Excerpted data:

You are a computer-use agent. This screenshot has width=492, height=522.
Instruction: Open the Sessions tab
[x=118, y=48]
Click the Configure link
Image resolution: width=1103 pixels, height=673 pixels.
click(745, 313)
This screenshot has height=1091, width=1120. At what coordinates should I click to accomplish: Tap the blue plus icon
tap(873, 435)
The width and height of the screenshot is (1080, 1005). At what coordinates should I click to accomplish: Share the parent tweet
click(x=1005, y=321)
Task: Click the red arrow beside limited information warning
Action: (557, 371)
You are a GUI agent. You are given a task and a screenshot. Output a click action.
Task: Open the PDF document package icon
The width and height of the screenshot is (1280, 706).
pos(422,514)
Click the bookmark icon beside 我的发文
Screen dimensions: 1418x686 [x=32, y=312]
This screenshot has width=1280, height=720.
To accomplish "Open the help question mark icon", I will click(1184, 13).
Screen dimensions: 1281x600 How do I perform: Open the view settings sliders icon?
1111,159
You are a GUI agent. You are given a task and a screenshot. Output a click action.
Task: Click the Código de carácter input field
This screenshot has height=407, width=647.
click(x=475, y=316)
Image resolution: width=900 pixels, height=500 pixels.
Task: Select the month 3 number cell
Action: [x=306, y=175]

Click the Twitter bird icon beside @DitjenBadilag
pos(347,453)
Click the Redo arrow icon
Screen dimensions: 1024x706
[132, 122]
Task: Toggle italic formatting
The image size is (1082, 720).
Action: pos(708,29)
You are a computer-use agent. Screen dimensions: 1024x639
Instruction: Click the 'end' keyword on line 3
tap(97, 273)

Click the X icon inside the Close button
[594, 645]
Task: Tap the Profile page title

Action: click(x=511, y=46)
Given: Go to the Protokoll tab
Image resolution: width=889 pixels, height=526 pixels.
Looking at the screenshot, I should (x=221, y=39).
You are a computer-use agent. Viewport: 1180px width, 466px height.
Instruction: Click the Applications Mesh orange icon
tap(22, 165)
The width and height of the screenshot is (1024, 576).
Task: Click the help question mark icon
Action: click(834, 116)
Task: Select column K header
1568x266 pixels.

Brief:
Each line holding the word "computer" must be copied from the data.

Reply to the task:
You are a computer-use agent. This screenshot has width=492, height=522.
You are a computer-use agent. Screen dimensions: 1024x639
You are a computer-use agent. Viewport: 1180px width, 466px height.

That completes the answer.